=== Directions for this task ===
Within the listing below, the lines to output run from the one containing "You are a computer-use agent. The width" through the one containing "Task: Open the Info link beside Users"; copy them exactly and nothing else.
'''
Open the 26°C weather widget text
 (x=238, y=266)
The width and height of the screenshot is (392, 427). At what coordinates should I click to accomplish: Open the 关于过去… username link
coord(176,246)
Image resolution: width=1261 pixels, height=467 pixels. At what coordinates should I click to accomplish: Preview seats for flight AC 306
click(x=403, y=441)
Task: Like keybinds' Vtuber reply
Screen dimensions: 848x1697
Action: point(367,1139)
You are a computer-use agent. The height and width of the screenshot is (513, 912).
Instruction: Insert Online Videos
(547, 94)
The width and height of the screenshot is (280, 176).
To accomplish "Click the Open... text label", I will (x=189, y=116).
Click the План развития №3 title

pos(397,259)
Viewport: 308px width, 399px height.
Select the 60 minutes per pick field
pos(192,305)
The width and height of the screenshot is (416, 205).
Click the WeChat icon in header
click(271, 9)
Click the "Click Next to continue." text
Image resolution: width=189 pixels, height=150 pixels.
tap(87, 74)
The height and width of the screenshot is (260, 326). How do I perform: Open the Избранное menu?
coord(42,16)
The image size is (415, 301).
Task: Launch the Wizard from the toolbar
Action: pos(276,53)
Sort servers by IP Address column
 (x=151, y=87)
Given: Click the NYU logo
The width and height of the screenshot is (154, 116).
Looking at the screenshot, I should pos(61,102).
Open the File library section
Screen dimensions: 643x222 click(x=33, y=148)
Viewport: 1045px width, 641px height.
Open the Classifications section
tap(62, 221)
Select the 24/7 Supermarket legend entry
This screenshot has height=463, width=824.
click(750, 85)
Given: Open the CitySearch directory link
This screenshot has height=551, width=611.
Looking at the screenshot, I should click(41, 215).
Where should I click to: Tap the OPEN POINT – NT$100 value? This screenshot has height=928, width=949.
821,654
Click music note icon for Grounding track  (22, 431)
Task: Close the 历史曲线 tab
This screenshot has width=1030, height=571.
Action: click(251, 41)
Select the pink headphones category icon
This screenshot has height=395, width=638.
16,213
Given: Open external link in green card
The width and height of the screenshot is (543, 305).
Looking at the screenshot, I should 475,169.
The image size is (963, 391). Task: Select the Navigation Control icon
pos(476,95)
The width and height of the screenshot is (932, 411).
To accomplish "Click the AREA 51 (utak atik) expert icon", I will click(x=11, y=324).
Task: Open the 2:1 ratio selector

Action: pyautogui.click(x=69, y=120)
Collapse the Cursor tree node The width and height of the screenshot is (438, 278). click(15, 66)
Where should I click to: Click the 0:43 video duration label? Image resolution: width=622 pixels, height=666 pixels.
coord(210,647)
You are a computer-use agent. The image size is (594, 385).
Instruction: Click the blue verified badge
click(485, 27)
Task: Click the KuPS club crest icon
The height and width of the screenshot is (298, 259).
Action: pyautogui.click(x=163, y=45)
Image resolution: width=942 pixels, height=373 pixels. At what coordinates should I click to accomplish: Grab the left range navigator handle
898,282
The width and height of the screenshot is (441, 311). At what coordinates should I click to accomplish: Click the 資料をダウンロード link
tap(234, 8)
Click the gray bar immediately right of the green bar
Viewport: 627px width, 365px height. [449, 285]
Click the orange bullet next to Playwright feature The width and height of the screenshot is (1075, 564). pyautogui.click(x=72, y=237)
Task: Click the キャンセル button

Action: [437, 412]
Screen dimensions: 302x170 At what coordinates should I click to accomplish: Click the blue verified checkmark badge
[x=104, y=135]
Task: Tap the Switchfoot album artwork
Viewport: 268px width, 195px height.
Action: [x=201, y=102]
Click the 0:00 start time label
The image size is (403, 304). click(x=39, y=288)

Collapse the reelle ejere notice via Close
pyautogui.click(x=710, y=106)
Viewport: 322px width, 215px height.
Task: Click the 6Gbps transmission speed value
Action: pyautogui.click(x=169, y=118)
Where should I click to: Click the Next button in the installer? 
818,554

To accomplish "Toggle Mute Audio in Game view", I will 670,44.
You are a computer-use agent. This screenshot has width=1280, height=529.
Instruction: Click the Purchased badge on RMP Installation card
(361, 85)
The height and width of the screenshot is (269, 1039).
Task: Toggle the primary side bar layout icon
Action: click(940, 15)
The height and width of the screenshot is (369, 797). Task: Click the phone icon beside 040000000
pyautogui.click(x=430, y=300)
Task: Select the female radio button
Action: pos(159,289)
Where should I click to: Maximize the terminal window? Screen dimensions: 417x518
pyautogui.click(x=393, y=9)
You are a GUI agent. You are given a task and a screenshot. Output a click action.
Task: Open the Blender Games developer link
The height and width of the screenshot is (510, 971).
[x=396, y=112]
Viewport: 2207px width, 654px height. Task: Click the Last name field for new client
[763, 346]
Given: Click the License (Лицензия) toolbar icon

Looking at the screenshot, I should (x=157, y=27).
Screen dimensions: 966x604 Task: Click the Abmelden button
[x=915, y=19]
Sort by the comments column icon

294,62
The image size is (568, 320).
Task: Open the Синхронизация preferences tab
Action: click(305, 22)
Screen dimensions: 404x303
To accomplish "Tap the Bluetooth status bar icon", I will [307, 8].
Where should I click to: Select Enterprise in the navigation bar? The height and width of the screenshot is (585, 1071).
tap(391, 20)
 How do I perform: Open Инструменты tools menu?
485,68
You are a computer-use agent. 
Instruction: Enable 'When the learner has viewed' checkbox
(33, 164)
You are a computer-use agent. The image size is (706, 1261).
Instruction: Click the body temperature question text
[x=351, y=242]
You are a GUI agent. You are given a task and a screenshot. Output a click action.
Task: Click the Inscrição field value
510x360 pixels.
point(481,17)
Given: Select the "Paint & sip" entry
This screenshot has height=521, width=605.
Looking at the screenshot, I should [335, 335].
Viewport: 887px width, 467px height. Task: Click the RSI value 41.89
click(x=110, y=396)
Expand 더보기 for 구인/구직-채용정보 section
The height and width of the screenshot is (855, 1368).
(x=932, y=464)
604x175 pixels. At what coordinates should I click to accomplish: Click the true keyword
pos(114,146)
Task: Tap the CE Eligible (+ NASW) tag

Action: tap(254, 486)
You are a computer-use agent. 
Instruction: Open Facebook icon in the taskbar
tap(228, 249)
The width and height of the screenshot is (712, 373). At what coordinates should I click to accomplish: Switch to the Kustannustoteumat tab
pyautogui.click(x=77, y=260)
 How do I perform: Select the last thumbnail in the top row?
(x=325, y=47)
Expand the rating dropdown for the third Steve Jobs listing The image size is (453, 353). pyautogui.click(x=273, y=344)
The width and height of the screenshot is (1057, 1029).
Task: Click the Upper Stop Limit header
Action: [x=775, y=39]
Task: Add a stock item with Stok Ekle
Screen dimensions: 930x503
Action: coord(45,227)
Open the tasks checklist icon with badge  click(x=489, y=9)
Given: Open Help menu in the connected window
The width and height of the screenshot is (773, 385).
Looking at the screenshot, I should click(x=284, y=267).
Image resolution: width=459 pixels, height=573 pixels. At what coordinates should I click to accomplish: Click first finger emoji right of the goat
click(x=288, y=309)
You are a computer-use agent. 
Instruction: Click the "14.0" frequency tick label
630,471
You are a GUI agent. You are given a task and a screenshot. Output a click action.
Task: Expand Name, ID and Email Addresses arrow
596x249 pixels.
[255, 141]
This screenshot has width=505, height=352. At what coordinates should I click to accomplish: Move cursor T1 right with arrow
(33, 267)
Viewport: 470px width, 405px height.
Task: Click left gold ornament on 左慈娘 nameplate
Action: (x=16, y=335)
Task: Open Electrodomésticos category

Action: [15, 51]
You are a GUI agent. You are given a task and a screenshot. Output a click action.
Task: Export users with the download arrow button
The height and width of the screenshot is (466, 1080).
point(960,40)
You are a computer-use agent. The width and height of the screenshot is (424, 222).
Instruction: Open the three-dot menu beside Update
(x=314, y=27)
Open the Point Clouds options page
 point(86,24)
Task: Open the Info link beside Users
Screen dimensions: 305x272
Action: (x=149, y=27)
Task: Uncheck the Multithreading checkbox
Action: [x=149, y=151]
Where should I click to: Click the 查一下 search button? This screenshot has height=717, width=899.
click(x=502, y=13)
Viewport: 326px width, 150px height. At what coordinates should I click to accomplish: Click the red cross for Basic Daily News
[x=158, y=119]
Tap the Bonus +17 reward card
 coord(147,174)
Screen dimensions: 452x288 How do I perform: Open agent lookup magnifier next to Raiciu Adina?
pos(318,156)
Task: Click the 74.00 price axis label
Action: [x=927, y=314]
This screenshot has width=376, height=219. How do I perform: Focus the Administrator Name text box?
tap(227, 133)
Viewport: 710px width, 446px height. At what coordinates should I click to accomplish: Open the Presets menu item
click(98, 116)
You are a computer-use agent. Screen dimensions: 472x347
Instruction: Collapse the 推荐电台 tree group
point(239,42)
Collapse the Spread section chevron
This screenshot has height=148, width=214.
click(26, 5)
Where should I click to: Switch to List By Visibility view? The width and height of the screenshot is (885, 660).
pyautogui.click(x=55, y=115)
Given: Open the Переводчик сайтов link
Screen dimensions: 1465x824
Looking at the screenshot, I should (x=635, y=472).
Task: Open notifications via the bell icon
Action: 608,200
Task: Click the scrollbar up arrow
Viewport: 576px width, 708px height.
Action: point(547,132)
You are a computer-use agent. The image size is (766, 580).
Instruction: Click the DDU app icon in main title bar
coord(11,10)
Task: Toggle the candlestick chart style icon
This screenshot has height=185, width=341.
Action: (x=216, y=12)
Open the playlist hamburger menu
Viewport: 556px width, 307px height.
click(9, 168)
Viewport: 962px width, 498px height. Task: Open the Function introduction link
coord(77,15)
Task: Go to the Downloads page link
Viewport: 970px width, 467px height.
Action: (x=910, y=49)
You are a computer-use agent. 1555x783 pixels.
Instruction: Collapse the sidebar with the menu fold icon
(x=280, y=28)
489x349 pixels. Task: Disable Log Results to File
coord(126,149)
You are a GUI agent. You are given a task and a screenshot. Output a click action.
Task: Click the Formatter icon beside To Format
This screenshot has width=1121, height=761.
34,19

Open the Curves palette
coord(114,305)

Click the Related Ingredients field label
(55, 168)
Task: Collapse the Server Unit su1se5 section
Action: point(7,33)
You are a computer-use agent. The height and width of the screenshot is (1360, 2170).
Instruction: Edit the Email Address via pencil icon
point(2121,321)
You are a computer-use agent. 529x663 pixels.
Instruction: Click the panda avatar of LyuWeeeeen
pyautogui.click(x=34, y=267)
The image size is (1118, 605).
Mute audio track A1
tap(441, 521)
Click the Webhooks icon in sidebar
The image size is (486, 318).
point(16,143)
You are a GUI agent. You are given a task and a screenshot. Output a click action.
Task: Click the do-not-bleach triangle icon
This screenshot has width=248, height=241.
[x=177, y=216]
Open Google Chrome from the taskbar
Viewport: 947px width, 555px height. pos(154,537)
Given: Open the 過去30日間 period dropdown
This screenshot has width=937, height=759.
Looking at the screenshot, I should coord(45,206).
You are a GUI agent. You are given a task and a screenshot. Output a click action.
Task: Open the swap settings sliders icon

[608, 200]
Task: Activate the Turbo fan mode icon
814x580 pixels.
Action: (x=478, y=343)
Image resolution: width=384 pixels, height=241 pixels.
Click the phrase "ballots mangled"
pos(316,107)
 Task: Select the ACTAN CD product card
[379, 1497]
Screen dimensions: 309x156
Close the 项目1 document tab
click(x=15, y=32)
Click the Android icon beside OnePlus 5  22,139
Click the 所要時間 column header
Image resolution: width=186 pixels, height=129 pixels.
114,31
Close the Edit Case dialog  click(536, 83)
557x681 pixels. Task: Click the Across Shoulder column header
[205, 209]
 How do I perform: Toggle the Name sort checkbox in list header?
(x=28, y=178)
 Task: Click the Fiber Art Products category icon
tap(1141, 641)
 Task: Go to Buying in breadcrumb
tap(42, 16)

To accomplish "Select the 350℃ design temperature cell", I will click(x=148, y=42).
'''
=== Completed exercise ===
You are a computer-use agent. The width and height of the screenshot is (424, 222).
Instruction: Open the three-dot menu beside Update
(x=314, y=27)
Open the Point Clouds options page
 point(86,24)
Task: Open the Info link beside Users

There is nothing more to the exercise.